Java代写:COMP612 Refactoring Recommender

使用多种方法,重构所给的代码。

refactoring

Project Background

Developers have to constantly improve the internal structural quality of software systems to satisfy evolving requirements for several reasons. For this purpose, refactoring has been one of the most common activities applied by developers during software maintenance and evolution. Examples of common refactoring types include

  1. Restructuring or moving class members, such as Extract Method, Move Method and Pull Up Method, and
  2. Creating new elements, such as Extract Superclass and Extract Interface

Regardless of the refactoring type, developers need to know when and how they should refactor the source code. They need to know what code elements (packages, classes, methods, etc.) need to be refactored and which refactoring operations should be applied to them. To this end, developers can monitor indicators of poor structural quality in source code to identify opportunities for refactoring, such as code smells.

A code smell (or smell for short) is a bad structure (pattern of code) that suggests there might be a deeper problem in the system. More specifically, the presence of a smell in the source code indicates that a better way of writing the code exists or that more design perhaps should go into it. Consequently, they are a good indicator of refactoring opportunities. Developers can use the presence of a smell as a guide for when and how to refactor the code.

The goal of the group project is to implement a tool that identifies code smells (Complex Class and Feature Envy) in a software system and proposes the refactoring operations to remove them.

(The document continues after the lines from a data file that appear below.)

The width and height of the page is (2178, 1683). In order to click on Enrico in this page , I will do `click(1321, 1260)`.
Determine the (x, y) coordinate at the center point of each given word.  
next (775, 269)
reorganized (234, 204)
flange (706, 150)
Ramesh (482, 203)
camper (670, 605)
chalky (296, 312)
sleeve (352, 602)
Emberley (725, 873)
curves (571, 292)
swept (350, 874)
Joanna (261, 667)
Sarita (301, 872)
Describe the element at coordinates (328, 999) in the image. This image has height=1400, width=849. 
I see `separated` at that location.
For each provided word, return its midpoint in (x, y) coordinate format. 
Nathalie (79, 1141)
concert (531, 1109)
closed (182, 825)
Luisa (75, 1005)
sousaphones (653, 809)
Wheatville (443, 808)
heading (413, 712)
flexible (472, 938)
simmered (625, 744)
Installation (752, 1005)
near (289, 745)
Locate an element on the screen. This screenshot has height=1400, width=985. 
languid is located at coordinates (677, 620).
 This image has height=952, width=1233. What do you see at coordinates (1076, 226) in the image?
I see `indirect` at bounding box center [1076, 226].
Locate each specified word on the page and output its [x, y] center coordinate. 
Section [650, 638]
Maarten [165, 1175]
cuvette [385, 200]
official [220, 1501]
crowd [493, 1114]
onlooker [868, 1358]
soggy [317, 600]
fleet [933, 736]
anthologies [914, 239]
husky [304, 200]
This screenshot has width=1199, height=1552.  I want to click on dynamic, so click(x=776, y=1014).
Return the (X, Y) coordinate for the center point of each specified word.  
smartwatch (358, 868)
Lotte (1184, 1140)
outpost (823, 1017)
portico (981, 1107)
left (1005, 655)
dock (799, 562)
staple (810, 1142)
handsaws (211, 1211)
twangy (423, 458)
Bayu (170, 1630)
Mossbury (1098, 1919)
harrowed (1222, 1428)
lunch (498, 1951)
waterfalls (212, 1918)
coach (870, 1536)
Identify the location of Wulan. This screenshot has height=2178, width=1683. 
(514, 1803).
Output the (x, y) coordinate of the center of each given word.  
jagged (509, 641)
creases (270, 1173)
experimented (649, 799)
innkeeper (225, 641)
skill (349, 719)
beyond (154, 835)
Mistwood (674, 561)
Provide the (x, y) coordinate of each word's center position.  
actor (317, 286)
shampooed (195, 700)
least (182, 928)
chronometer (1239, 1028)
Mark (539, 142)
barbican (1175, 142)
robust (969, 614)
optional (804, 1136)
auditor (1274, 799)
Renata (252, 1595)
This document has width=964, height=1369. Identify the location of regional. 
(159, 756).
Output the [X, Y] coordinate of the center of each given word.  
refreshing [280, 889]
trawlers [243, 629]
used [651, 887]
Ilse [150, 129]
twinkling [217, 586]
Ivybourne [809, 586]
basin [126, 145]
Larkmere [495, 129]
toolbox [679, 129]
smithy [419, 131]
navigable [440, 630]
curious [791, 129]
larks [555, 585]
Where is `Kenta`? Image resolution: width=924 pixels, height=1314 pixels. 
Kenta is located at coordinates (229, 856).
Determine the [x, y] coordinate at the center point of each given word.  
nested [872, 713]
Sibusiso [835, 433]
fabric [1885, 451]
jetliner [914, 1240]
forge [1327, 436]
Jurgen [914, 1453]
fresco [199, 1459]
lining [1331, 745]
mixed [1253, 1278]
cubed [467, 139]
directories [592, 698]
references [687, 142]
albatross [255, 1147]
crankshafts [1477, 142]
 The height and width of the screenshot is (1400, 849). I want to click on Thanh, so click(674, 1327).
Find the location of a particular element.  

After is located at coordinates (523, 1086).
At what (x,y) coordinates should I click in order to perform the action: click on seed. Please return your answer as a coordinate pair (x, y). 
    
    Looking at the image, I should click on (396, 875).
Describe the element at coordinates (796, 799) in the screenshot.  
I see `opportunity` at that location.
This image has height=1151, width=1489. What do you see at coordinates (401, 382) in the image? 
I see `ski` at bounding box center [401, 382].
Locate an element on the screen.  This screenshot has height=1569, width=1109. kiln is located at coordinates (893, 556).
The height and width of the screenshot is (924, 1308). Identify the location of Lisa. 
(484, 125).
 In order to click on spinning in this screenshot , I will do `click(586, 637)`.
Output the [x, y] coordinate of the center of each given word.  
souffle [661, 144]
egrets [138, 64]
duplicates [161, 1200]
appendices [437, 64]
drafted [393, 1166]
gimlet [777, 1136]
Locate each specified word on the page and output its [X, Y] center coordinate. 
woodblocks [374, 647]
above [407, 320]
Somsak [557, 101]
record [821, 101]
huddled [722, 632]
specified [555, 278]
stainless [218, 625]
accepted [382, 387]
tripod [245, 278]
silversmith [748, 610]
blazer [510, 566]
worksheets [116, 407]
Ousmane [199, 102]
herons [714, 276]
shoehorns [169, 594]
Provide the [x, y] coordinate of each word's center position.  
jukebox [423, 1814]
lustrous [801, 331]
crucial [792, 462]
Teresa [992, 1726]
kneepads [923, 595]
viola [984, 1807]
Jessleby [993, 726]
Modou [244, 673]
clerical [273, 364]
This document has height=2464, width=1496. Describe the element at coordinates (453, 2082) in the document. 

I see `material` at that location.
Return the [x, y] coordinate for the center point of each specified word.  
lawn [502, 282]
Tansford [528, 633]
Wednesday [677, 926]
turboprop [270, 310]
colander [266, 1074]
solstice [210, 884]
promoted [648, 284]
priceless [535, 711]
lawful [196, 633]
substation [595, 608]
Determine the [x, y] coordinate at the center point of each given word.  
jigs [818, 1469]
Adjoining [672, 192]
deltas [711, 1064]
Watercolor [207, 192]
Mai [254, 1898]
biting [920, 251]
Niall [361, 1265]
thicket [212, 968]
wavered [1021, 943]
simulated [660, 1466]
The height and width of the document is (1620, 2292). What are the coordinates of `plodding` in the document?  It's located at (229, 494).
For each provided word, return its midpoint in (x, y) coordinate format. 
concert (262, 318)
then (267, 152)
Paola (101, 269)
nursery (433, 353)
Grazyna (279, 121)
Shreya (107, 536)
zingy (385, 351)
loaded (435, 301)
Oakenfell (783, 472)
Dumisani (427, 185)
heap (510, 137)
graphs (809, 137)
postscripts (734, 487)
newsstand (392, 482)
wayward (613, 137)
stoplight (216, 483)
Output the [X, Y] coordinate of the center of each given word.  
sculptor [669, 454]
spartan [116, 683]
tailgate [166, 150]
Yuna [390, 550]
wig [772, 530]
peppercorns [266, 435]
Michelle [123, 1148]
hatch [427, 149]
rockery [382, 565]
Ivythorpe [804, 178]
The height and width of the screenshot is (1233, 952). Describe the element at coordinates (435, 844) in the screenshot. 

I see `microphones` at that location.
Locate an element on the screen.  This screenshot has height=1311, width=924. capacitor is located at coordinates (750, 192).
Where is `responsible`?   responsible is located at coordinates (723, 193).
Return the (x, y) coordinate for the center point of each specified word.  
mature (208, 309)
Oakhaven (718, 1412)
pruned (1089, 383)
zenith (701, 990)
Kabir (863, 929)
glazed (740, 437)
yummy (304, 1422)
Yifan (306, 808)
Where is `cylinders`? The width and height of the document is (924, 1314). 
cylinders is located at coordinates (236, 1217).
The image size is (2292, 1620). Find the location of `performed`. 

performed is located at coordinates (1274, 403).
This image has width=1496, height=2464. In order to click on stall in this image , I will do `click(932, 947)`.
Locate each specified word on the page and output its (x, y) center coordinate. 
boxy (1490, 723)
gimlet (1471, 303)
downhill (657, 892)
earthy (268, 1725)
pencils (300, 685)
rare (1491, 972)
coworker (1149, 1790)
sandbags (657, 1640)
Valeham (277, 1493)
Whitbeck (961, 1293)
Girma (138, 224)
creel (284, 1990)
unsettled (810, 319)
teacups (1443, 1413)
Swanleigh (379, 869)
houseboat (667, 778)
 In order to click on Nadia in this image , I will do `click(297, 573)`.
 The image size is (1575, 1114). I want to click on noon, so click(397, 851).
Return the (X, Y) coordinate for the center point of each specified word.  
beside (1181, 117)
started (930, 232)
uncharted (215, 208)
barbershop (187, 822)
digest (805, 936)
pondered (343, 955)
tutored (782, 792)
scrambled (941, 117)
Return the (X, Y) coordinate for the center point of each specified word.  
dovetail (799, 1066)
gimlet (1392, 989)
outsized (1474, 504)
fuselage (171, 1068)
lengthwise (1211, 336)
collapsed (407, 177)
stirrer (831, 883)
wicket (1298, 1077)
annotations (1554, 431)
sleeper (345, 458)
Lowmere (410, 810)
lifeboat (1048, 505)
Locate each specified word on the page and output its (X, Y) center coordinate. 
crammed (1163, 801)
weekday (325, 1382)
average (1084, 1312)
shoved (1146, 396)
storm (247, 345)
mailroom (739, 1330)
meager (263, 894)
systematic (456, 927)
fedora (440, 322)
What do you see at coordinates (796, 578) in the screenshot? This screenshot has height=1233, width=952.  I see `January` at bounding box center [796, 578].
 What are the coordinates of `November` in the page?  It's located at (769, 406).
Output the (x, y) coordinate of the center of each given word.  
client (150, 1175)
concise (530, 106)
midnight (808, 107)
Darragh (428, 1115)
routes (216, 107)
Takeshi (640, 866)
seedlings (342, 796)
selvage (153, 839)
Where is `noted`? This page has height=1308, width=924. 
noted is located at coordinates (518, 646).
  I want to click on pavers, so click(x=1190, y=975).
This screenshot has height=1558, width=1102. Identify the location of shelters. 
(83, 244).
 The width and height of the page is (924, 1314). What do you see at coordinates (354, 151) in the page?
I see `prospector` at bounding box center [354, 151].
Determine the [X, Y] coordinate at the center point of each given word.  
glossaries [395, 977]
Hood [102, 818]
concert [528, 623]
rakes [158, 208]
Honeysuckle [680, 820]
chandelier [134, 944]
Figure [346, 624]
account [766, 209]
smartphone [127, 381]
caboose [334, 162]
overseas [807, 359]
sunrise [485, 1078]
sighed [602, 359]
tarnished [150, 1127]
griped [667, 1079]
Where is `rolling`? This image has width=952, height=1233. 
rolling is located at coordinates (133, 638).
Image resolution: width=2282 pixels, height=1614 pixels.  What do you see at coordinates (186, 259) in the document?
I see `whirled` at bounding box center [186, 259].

Refactoring Recommender: A Heuristic-based Tool

There are different approaches to implement a refactoring recommender tool. The one that your team will need to implement is a heuristic-based tool. It recommends refactoring operations to remove a code smell based on the combination of different heuristics. A heuristic is a methodology to solve a problem by trial-and-error taking into account “educated guesses” before making a decision. The benefit of using heuristic algorithms is because they provide a ‘good enough’ solution (i.e., a suboptimal solution) in a reasonable amount of time; it is not the best solution but it is an approximation.

For the group project, you will need to implement at least two heuristics, which together should propose refactoring operations to remove instances of Complex Class and Feature Envy. The following sections present the heuristics in the context of every smell.

Algorithm 1: Refactoring Complex Class via Extract Method

Complex Class occurs when at least one method has a high complexity. A feasible heuristic to remove complex classes work on reducing the complexity of methods that have a high cyclomatic complexity (CC). For example, it can reduce the method’s complexity by grouping code fragments that together contribute to its complexity, and move them to a new method in the same class scope. The Extract Method is a suitable refactoring type to reduce the cyclomatic complexity and thus removing the complex class smell.

The Algorithm 1 illustrates the steps to propose extract methods that can remove a complex class. The algorithm relies on an heuristic to find the code fragments for extraction.

The first algorithm is composed of four parts. In the first one, it retrieves all the classes in the system and finds those that correspond to a complex class smell (lines 1 - 2). In the second part, it relies on the cyclomatic complexity to identify the methods that are contributing to the complexity in every complex class in the system (lines 3 - 6).

The third part is the core of the algorithm: it should find the code fragment that contributes to the method’s complexity and, consequently, should be extracted. To find these fragments, the algorithm relies on a heuristic method that finds these “extractable” code fragments (line 7).

Heuristic 1 returns a list of code fragments that can be extracted (see details in Heuristics). Notice that your team will need to decide how to couple this heuristic into algorithm 1. Will the algorithm try all suggestions for extraction until you find the best one? Or will it stop as soon as the smell is removed? There is no wrong strategy to couple the heuristic into the algorithm as long as the algorithm returns the refactoring operations to remove the smell. However, there are some strategies that can make the heuristic more accurate.

After finding the code fragment (or fragments) for extraction, the algorithm simply recommends the extract method operations. For this purpose, it collects information about the extraction to suggest the refactoring: the name of the new method that will receive the extracted fragment, its parameters and return type, and the fragment of the original code (lines 8 - 12).

Your team can choose the strategy to suggest a name, the parameters and returning type for the newly-extracted method. For example, you can implement any strategy to suggest a name as simple as suggesting “method 1” or relying on another heuristic or NLP (Natural Language Processing) to find a name based on the extracted fragment.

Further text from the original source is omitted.